Bone health is a serious consideration for older adults, particularly for women following menopause, as the risk of bone fracture increases with age. To assess the strength of the skeleton, doctors measure Bone Mineral Density (BMD), which is the amount of mineralized tissue present in a certain volume of bone. This measurement is most often obtained through a specialized X-ray procedure called a Dual-Energy X-ray Absorptiometry (DEXA) scan. The primary metric derived from this scan, used to diagnose conditions like osteoporosis, is the T-score.
Understanding the T-Score
The T-score is a standardized value that represents a patient’s bone density compared to the peak bone mass of a healthy young adult. It compares the measured BMD to the average BMD of a 30-year-old of the same sex and ethnicity, which is the reference standard for peak bone strength. A T-score of 0 indicates the BMD is identical to this young adult reference mean.
The T-score is measured in standard deviations (SD); each unit below zero signifies a decrease in bone density. A negative T-score means the patient’s bone density is lower than the young adult reference. This measurement is the established tool for classifying bone health in postmenopausal women and men over the age of 50.
The Z-score, conversely, compares a patient’s BMD to the average BMD of a person of the same age, sex, and body size. While the T-score is used for diagnosis, the Z-score can help determine if the bone density is unusually low for that age group. A very low Z-score may suggest that factors other than normal aging, such as an underlying medical condition, are contributing to bone loss.
Expected T-Score Ranges for a 70-Year-Old Woman
For a 70-year-old woman, the average T-score is typically in the osteopenic range due to the natural progression of bone loss after menopause. Studies have suggested that the mean T-score for women in the 70 to 74-year age bracket is around -1.69 at the hip, although this can vary significantly depending on the site measured. This numerical range reflects a BMD that is lower than the young adult peak, but not yet at the level defined as osteoporosis.
Bone density naturally begins to decline rapidly in women during the years immediately following menopause, primarily due to the sharp drop in estrogen levels. The speed of this loss slows down over time, but the cumulative effect by age 70 places many women into a lower bone density category. This expected decline is influenced by a combination of genetics, pre-existing health conditions, and long-term lifestyle factors.
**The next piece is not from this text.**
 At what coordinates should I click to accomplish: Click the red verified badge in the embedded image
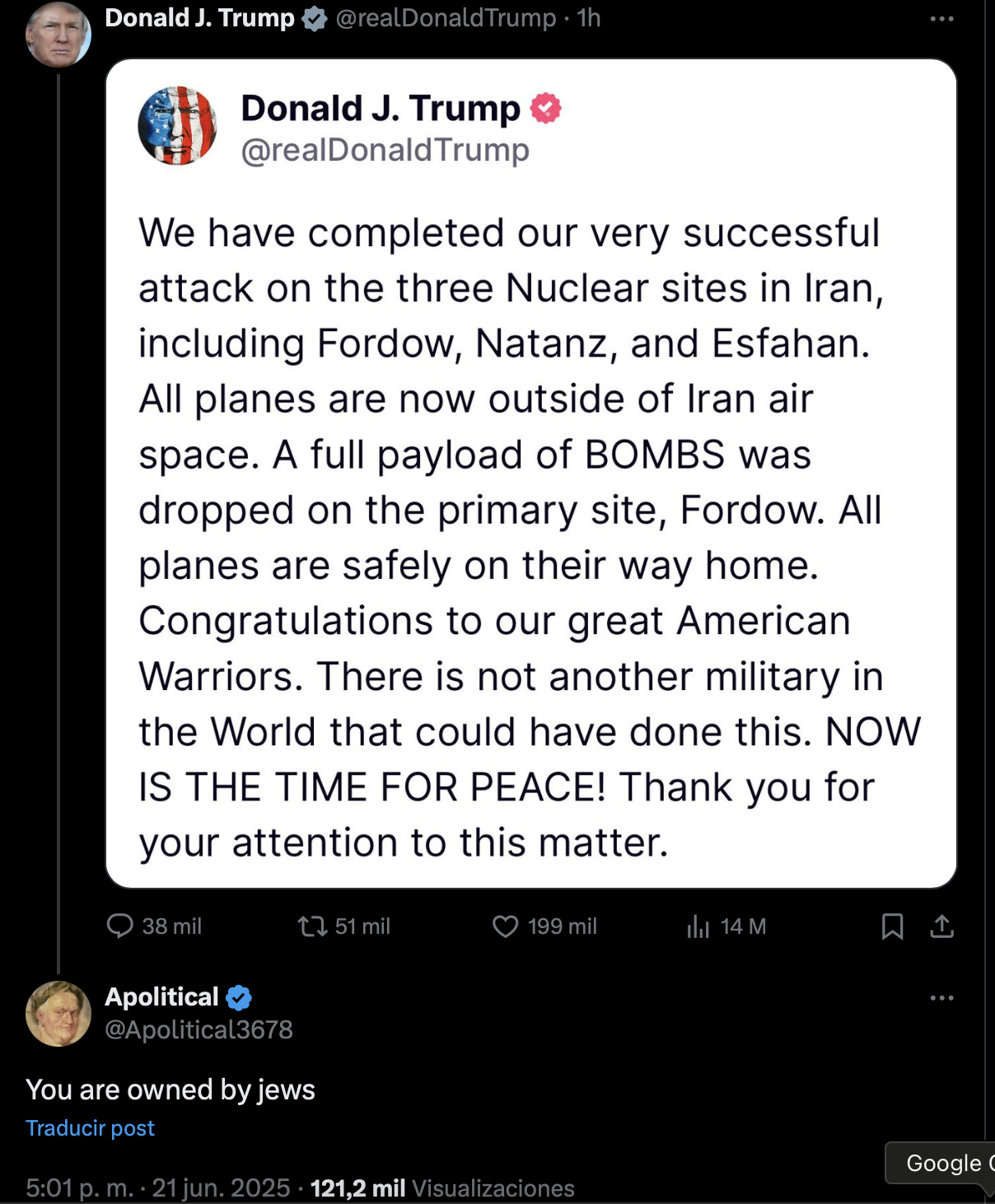point(545,108)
Individual T-scores can be highly variable; a woman who achieved a very high peak bone mass in her youth may score better at age 70 than one who did not. While the average score falls within a specific range, a woman’s true score depends on her unique medical history. This variability underscores the importance of a personalized risk assessment.
Interpreting Clinical T-Score Categories
The World Health Organization (WHO) has established clear numerical cutoffs for T-scores to standardize the diagnosis of bone density conditions in postmenopausal women. A T-score of -1.0 or higher is considered normal bone density, indicating the BMD is within one standard deviation of the young adult mean. Individuals in this category have the lowest risk of fracture.
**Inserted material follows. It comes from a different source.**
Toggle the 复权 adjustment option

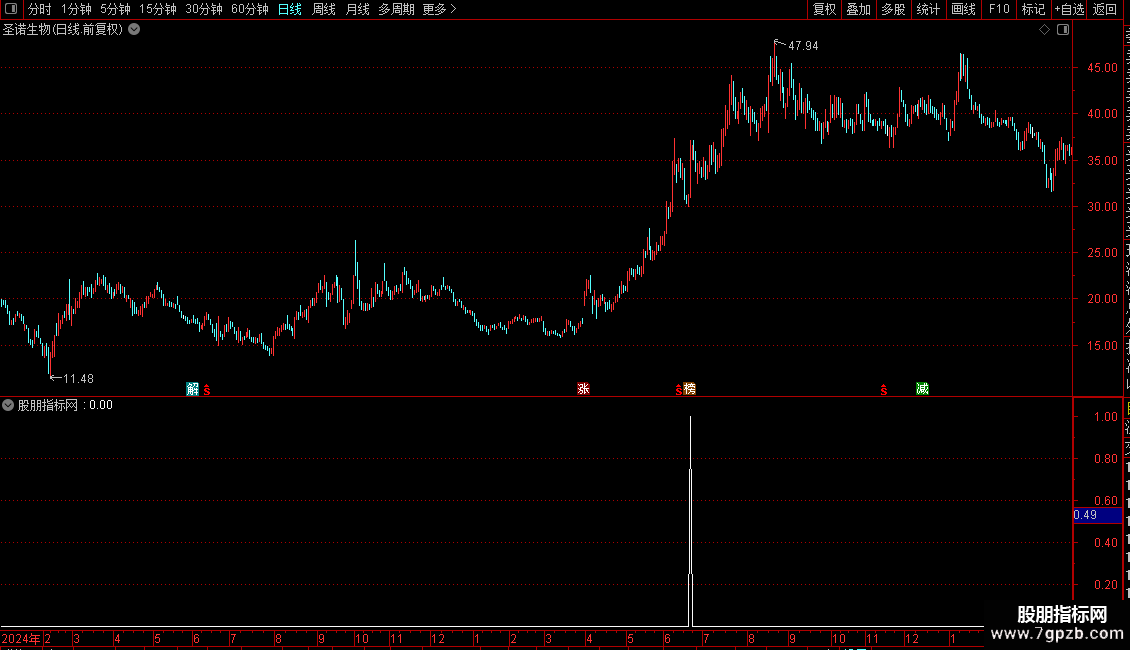pos(824,9)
A T-score that falls between -1.0 and -2.5 is classified as osteopenia, which represents low bone mass. This condition signifies that bone density is reduced, increasing the risk of fracture compared to a normal score. Management at this stage often focuses on preventative measures to stop further bone density decline.
Osteoporosis is diagnosed when the T-score is -2.5 or lower, meaning the bone density is two and a half or more standard deviations below the young adult mean. This diagnosis indicates significantly weakened bone structure, substantially raising the risk of a fragility fracture, particularly in the hip and spine. The presence of a fragility fracture, regardless of the T-score, is often sufficient for a clinical diagnosis of severe osteoporosis.
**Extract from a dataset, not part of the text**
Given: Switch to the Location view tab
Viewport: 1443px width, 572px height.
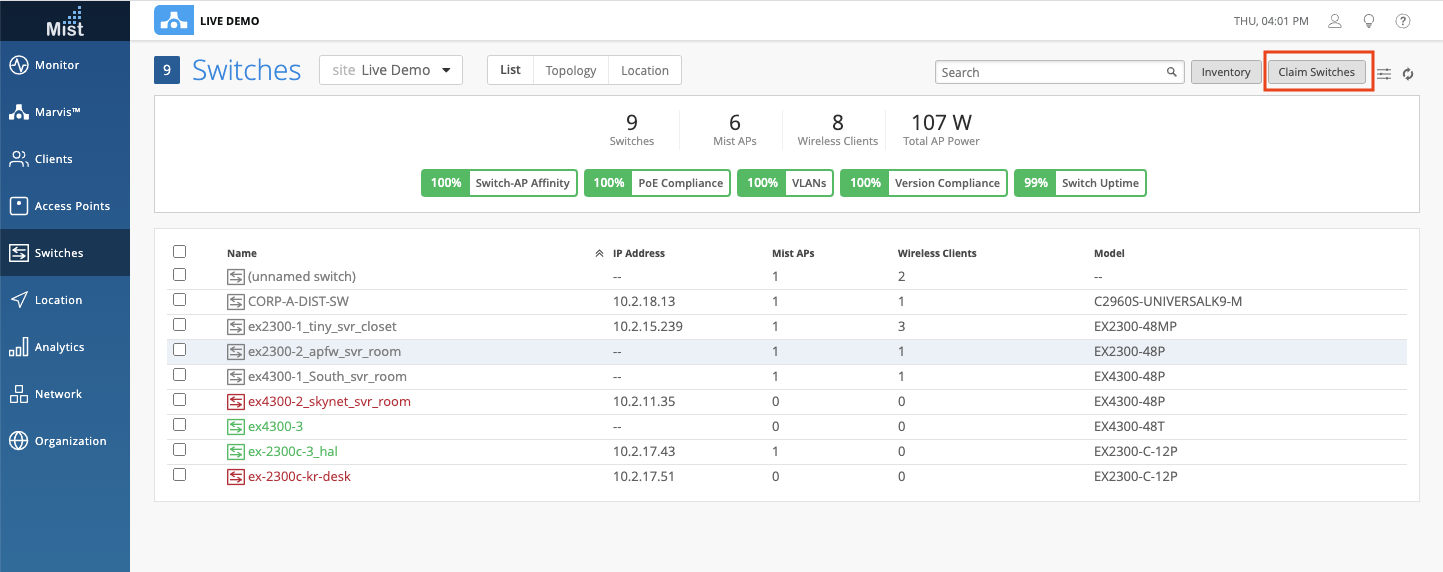Looking at the screenshot, I should [x=644, y=70].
To fully evaluate a person’s fracture risk, healthcare providers often use the Fracture Risk Assessment Tool (FRAX). This tool integrates the T-score with several other factors, including age, body mass index, personal and family history of fractures, and other medical conditions. FRAX calculates the 10-year probability of a major osteoporotic fracture, providing a more detailed picture of risk than the T-score alone.
Maintaining Bone Health After a DEXA Scan
Regardless of the T-score outcome, several non-pharmacological steps can be taken to promote bone strength. Adequate daily intake of calcium and vitamin D is necessary to support bone remodeling. Women over 50 generally need 1,200 milligrams of calcium and 800 to 1,000 International Units (IU) of vitamin D each day. While dietary sources are ideal, supplements may be recommended to meet these requirements.
Regular physical activity is another method for maintaining bone density, particularly weight-bearing and muscle-strengthening exercises. Activities like walking, jogging, dancing, and lifting weights place stress on the bones, which stimulates the creation of new bone tissue. These exercises also help improve balance and coordination, thereby reducing the likelihood of falls that can lead to fractures.
For women diagnosed with osteoporosis, or those with osteopenia who have a high fracture risk determined by FRAX, pharmacological treatment may be prescribed. Bisphosphonates are a common first-line medication that slows down the cells that break down bone tissue, helping to preserve existing density. Other options, such as anabolic agents that stimulate bone formation or denosumab, may be used depending on the condition’s severity and individual patient needs.